Aim of the exercise. Please copy out the entries below exactly, beginning with the line that contains "Screen dimensions: 1512x792" and ending with the line that contains "Click the Off", and include nothing outside that span.

Stored data.

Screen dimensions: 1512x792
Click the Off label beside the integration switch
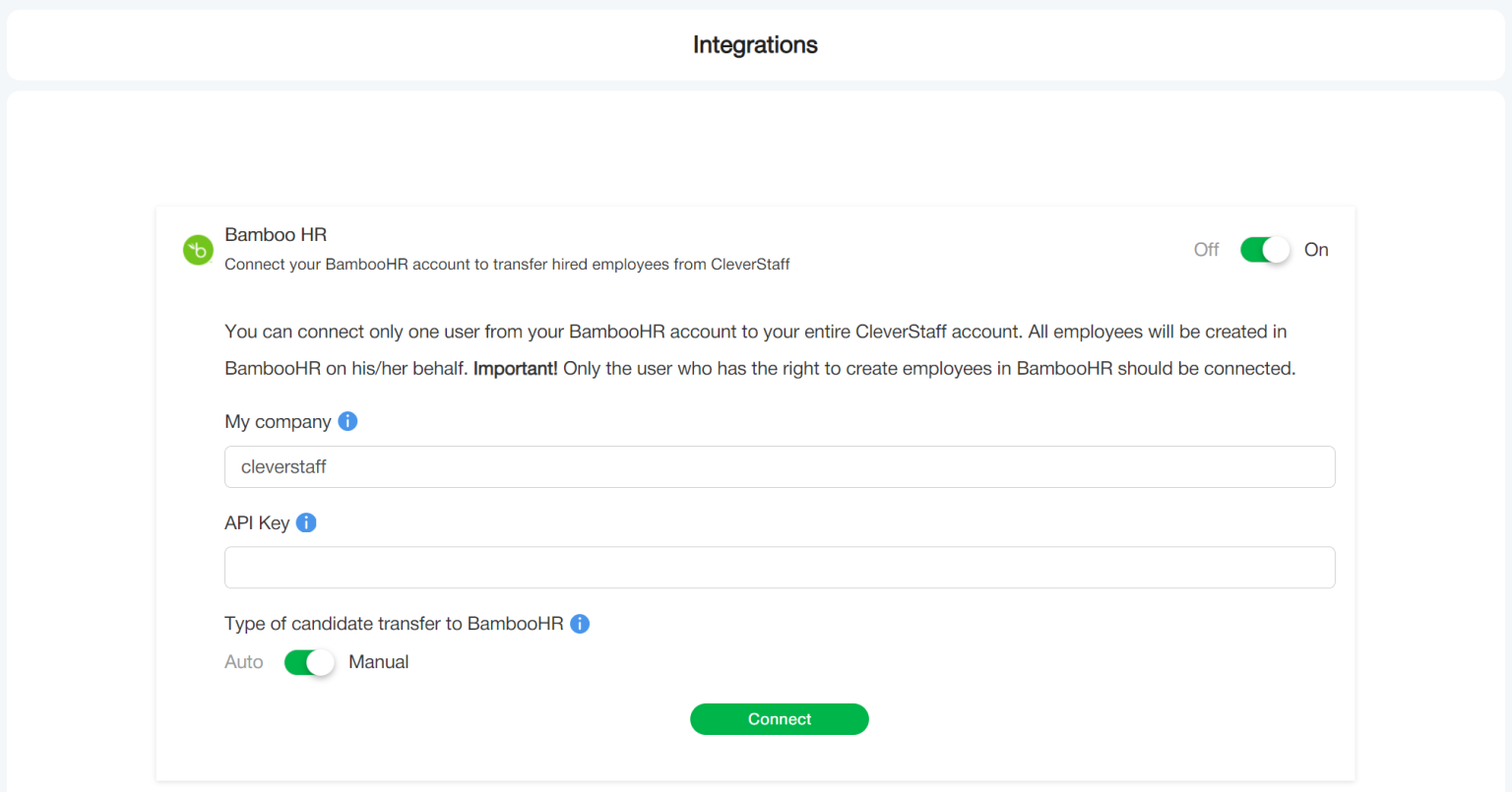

...

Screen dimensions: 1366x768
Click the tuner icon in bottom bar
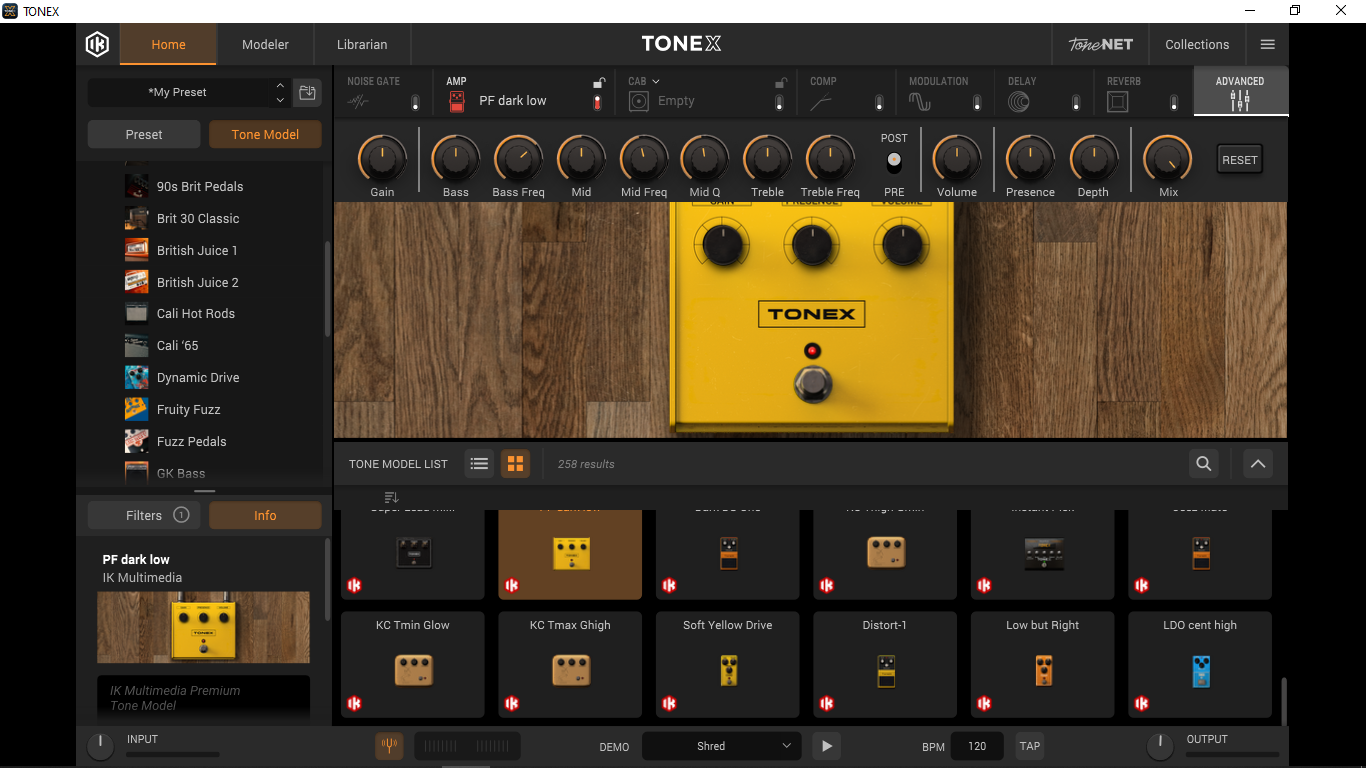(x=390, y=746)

--

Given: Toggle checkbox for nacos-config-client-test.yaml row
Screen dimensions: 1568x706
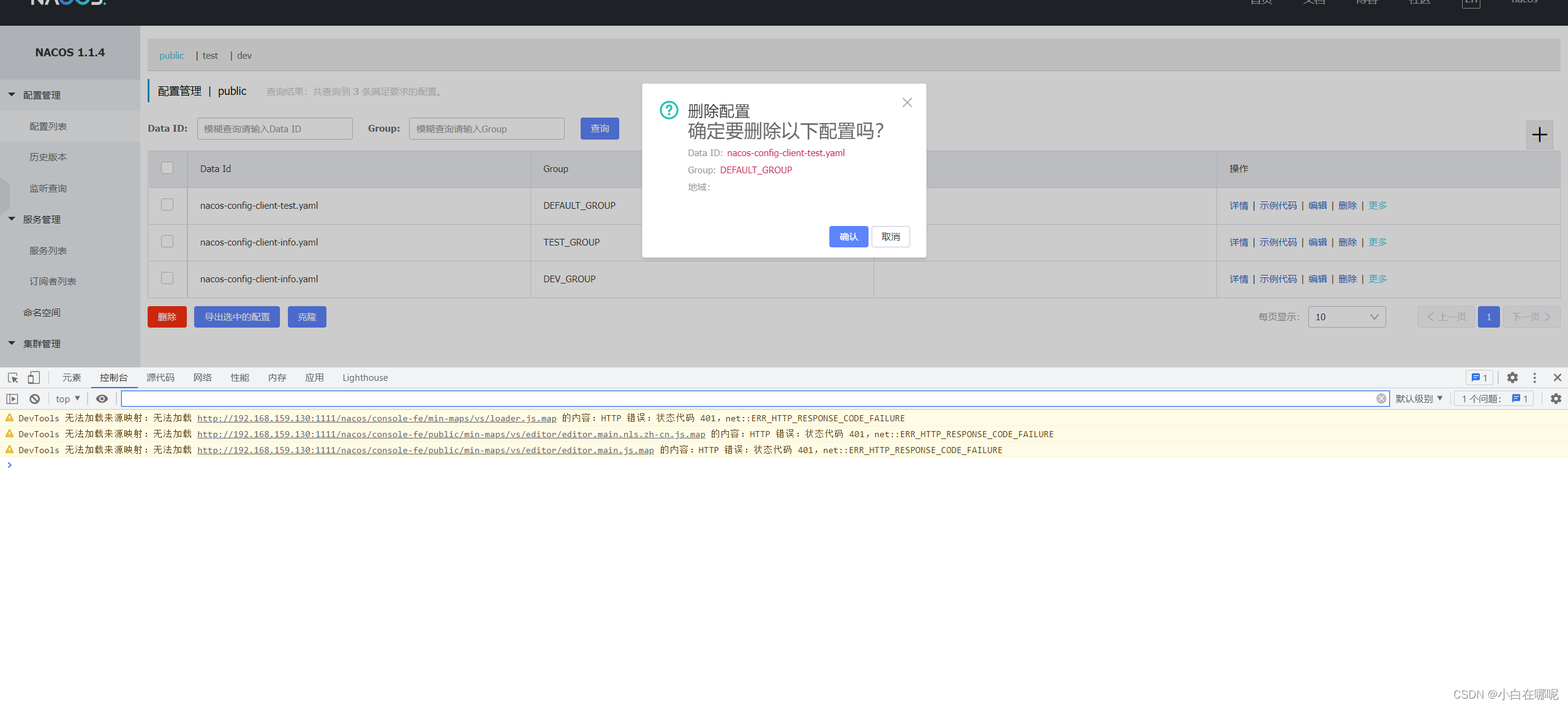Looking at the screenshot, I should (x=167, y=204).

Reply to the task.
Screen dimensions: 1512x792
Click the Off label beside the integration switch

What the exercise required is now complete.